What is expected: Reproduce the records word for word, from the line containing "Find the location" through the end of the records. Leave the pictures out.

Dataset extract:
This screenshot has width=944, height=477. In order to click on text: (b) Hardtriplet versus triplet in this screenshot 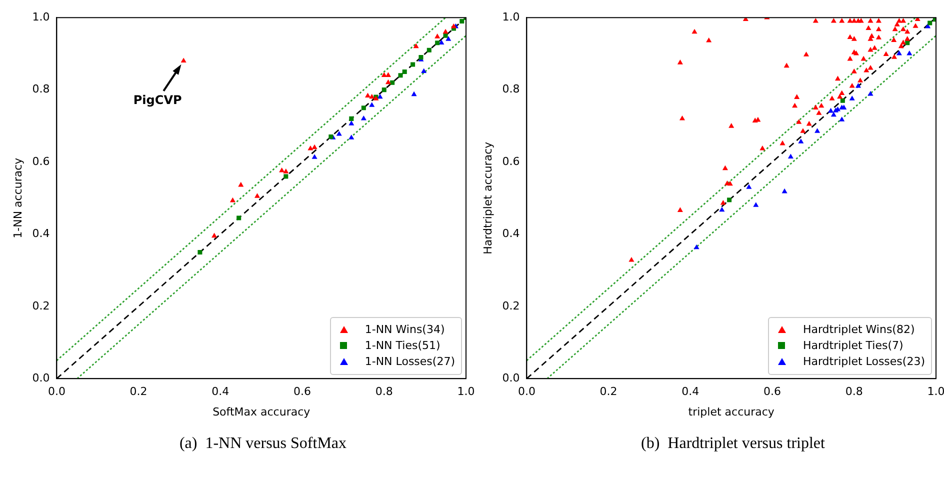, I will do `click(733, 444)`.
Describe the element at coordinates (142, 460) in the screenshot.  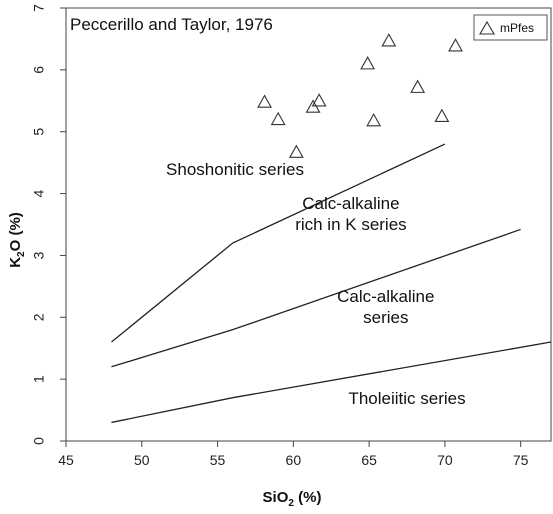
I see `x-tick-label: 50` at that location.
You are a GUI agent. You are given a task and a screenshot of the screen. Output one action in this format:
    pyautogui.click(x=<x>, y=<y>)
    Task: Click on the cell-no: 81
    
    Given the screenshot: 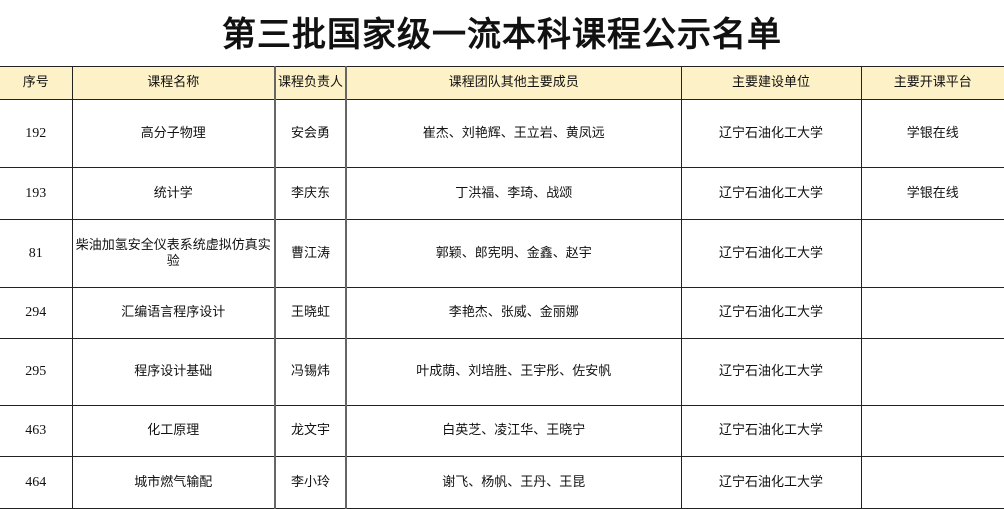 What is the action you would take?
    pyautogui.click(x=36, y=254)
    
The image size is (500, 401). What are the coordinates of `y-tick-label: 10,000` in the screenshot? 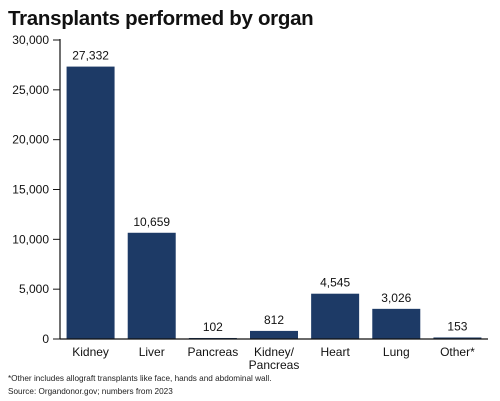 It's located at (30, 239).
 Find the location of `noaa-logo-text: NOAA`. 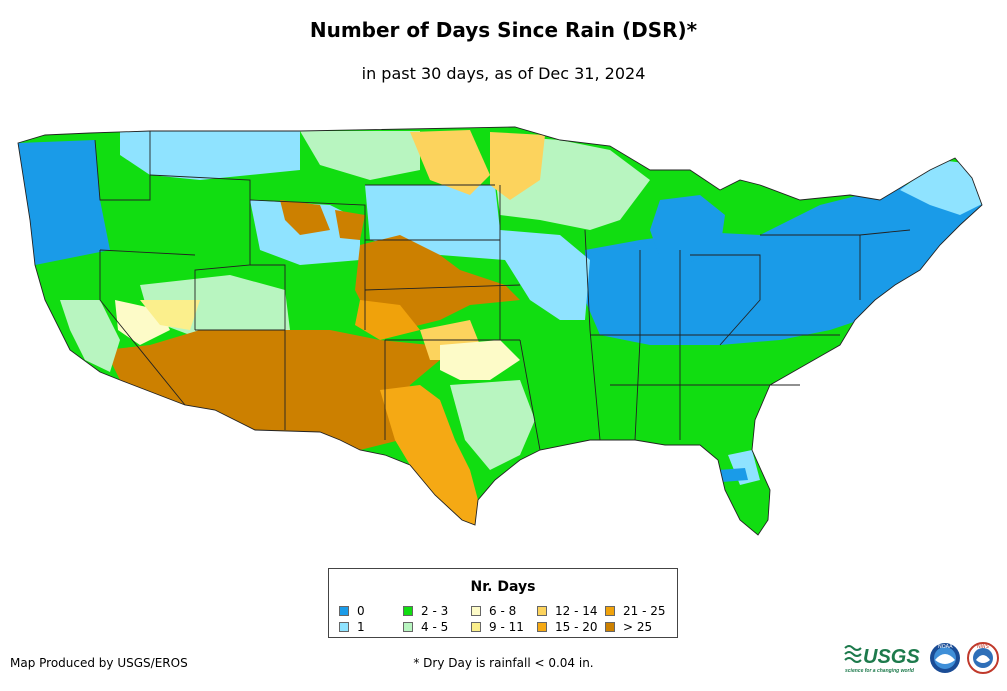

noaa-logo-text: NOAA is located at coordinates (946, 647).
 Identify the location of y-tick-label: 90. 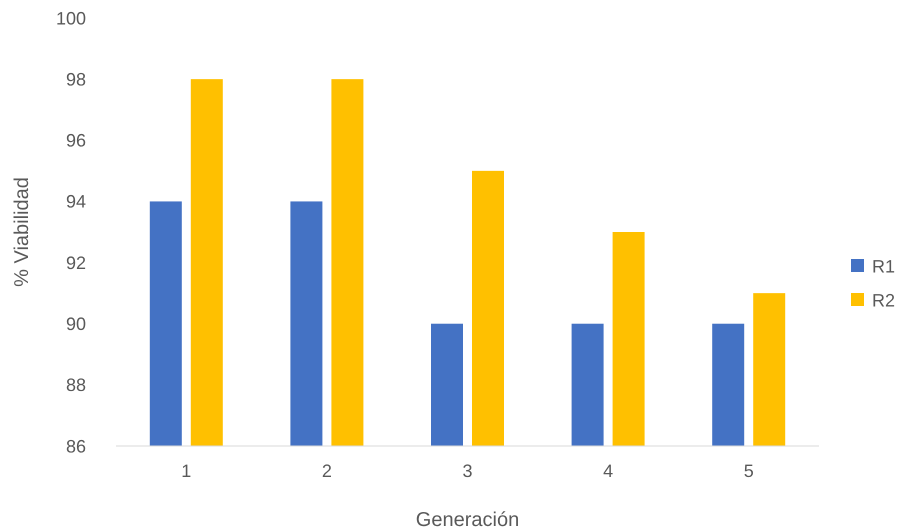
(76, 324).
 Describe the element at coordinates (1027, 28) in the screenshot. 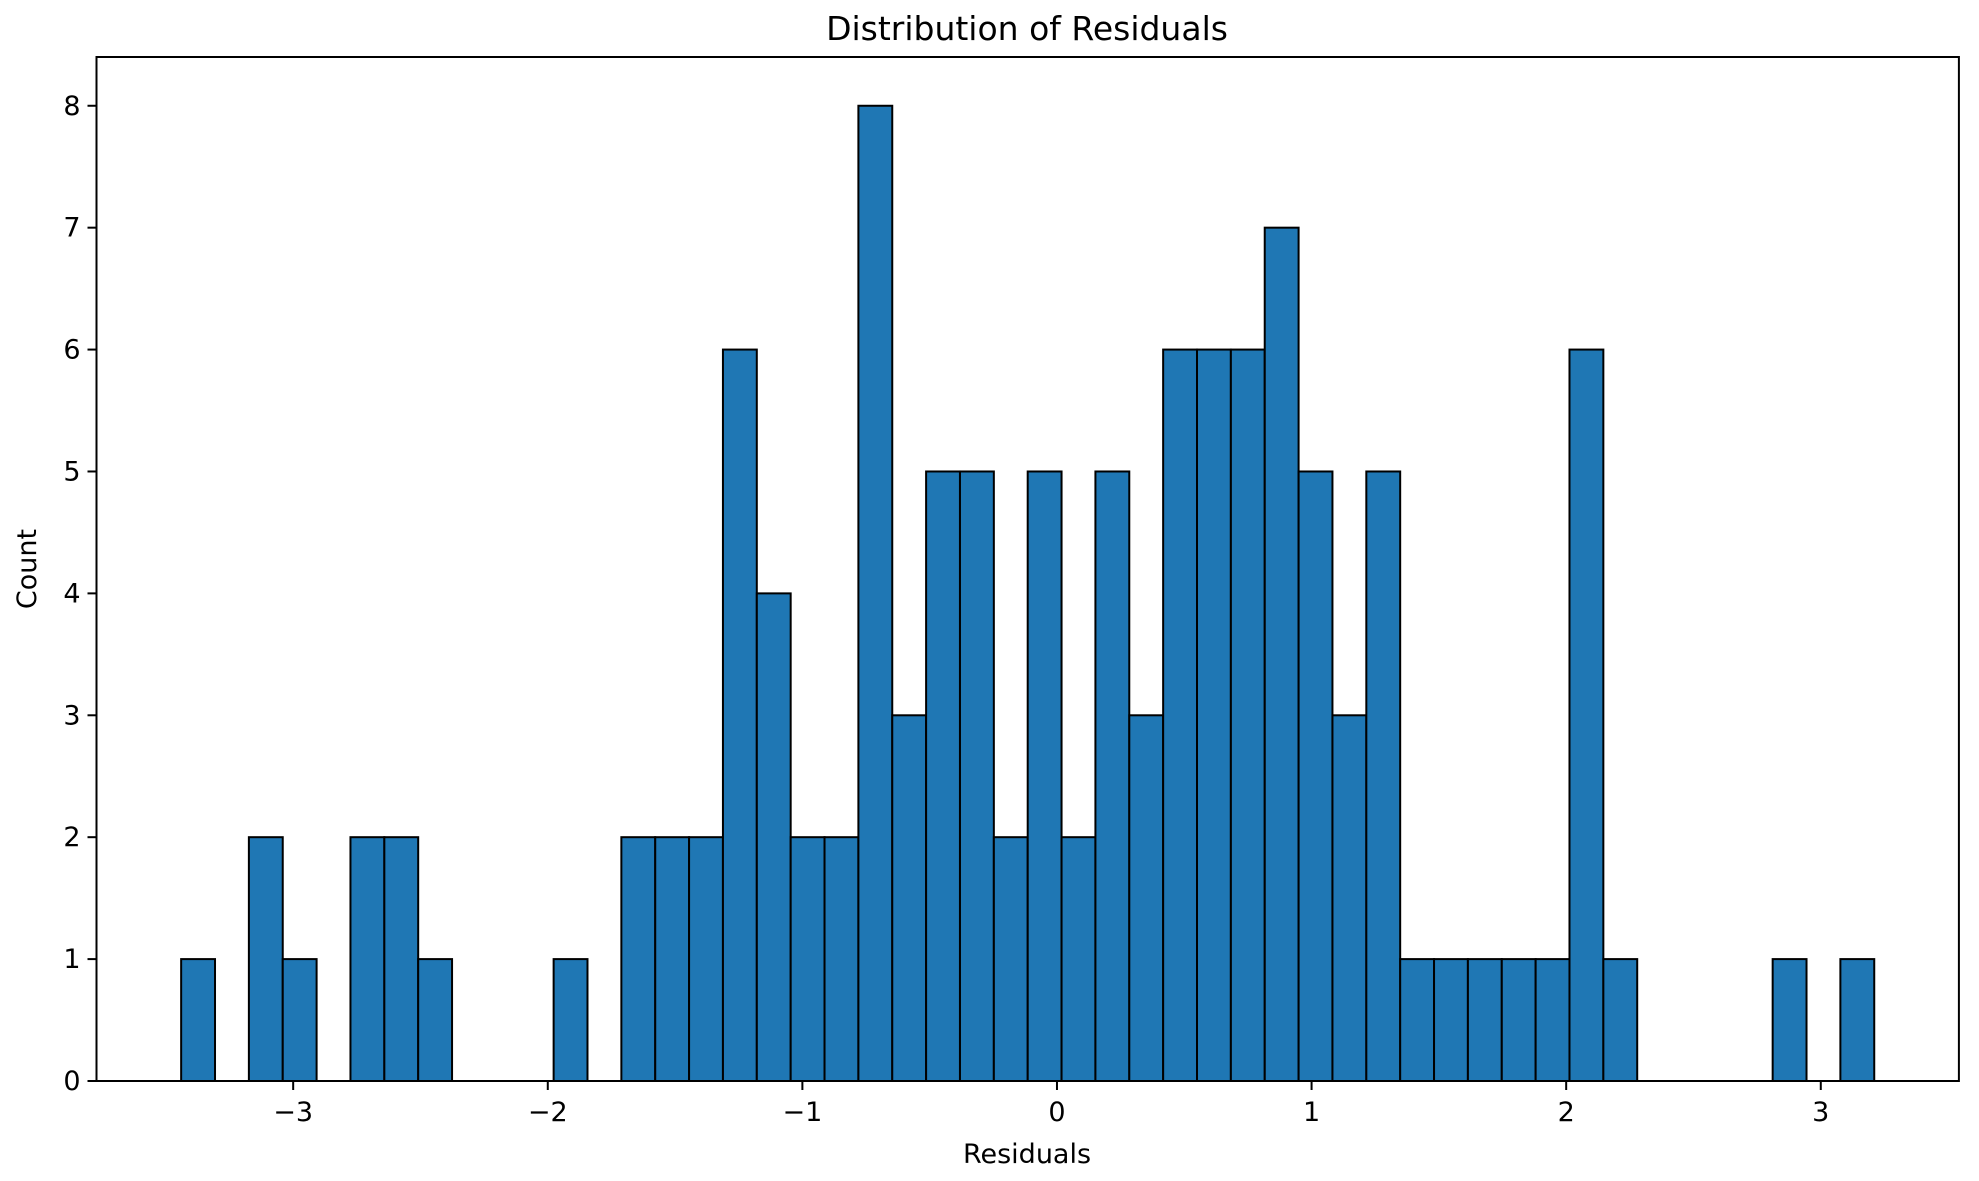

I see `chart-title: Distribution of Residuals` at that location.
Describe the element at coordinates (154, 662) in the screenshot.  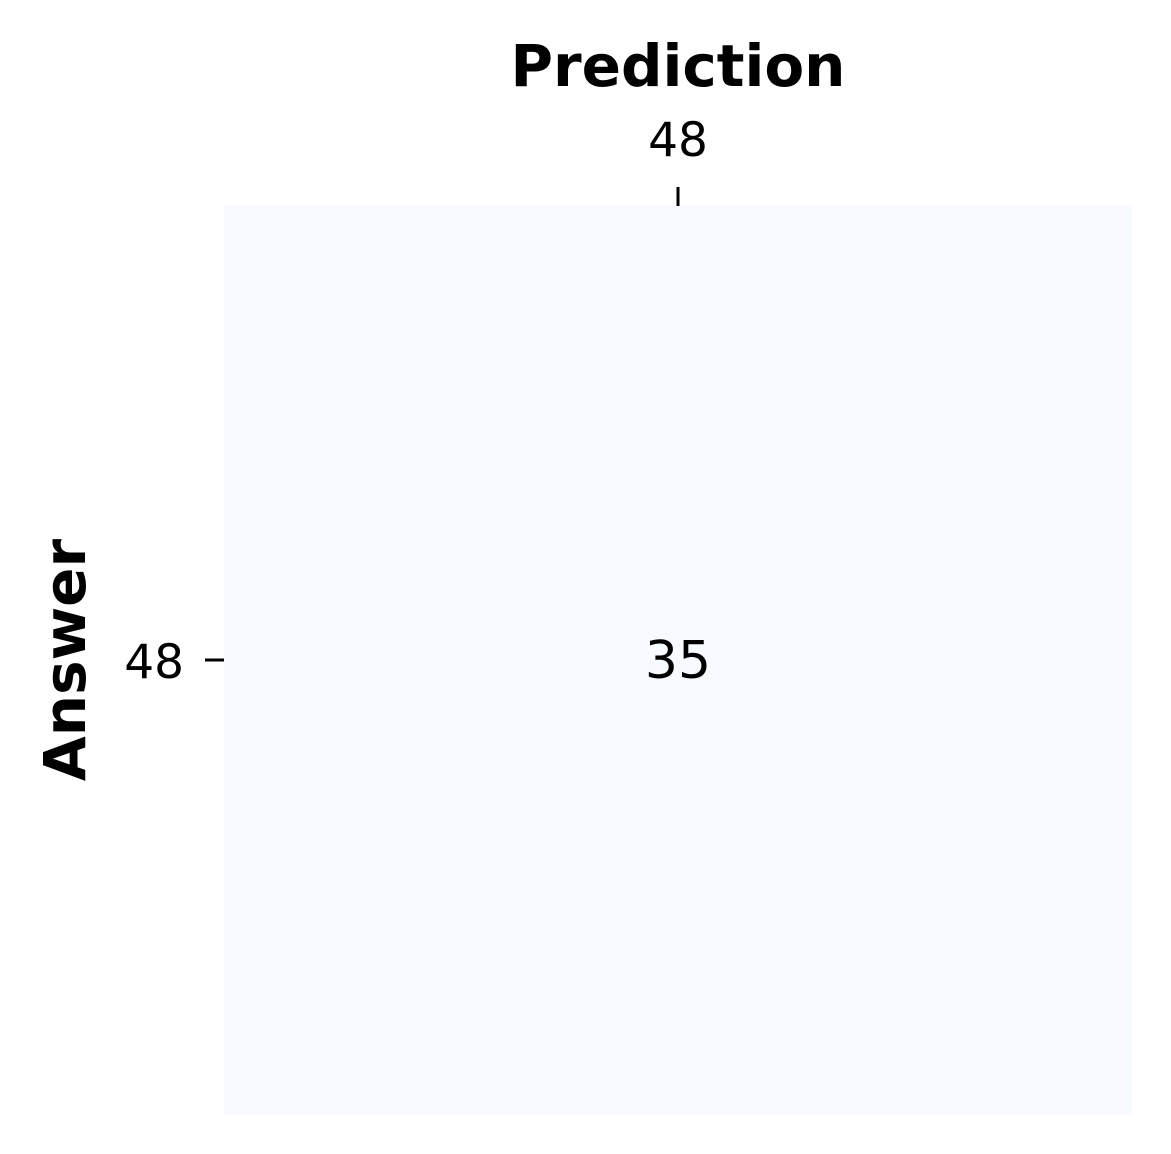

Answer to this exercise:
 Find the location of `noaa-logo-text: NOAA`. 

noaa-logo-text: NOAA is located at coordinates (946, 647).
 Identify the location of y-tick-label: 90. 
(76, 324).
 Describe the element at coordinates (1027, 28) in the screenshot. 

I see `chart-title: Distribution of Residuals` at that location.
Describe the element at coordinates (154, 662) in the screenshot.  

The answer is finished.